_HOW TO COMPLETE THIS TASK_.
Every line of the listing must be reproduced as it stands. Leave the images behind.

== EXCERPTED DATA ==

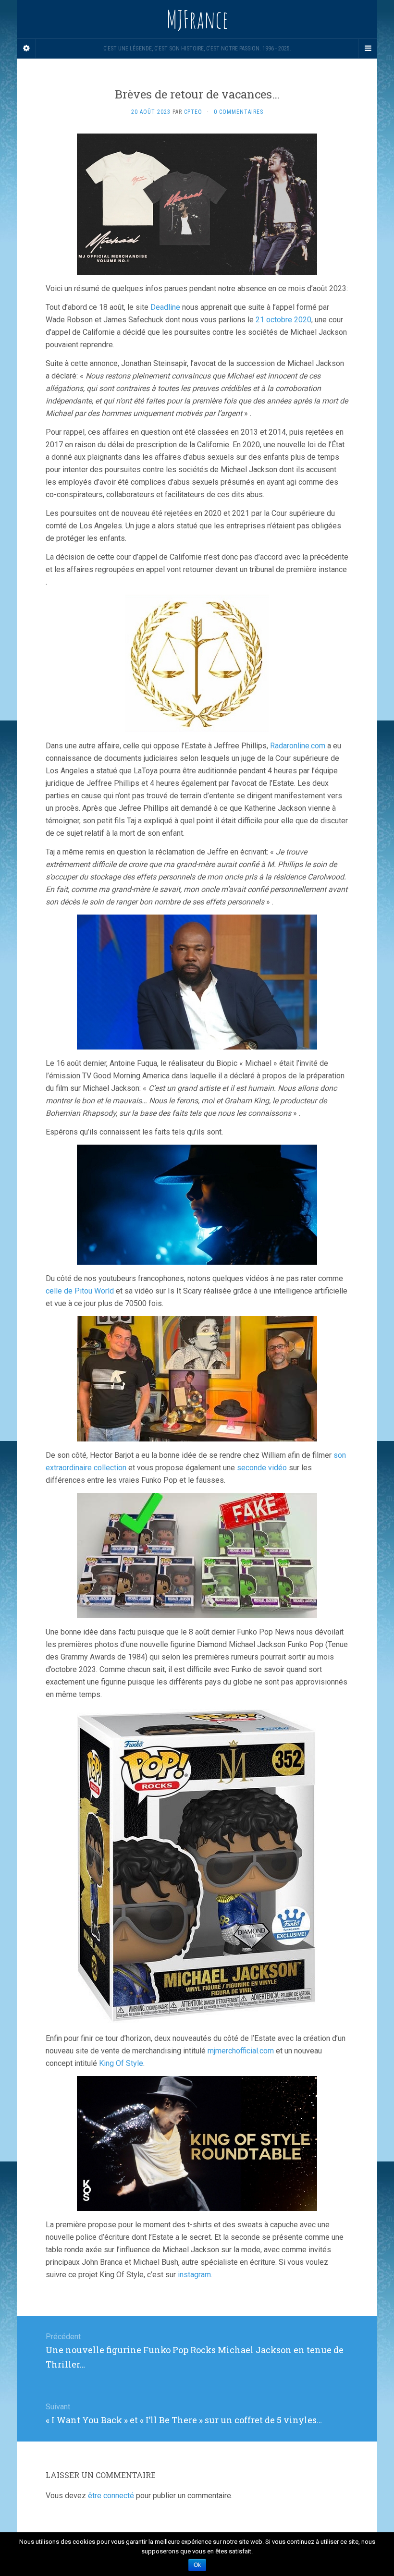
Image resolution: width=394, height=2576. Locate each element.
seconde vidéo (262, 1467)
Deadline (165, 307)
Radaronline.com (297, 745)
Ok (197, 2565)
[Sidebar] (26, 48)
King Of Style (121, 2063)
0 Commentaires (238, 112)
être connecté (111, 2495)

===

_EXERCISE RESPONSE_.
Image resolution: width=394, height=2576. Locate each element.
seconde vidéo (262, 1467)
Deadline (165, 307)
Radaronline.com (297, 745)
Ok (197, 2565)
[Sidebar] (26, 48)
King Of Style (121, 2063)
0 Commentaires (238, 112)
être connecté (111, 2495)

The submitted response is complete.